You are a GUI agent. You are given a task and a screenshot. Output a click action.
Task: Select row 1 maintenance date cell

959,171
* * *
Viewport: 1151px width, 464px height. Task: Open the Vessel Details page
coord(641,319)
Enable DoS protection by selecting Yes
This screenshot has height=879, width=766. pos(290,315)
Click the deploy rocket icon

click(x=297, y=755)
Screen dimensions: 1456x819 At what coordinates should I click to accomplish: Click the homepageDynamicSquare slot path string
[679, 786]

Your instructions
Extract every line of the data above that contains the string "height", copying each line in full. Matching is case-sensitive.

Reply to the exercise
Viewport: 1151px width, 464px height. Task: Open the Vessel Details page
This screenshot has height=879, width=766. pos(290,315)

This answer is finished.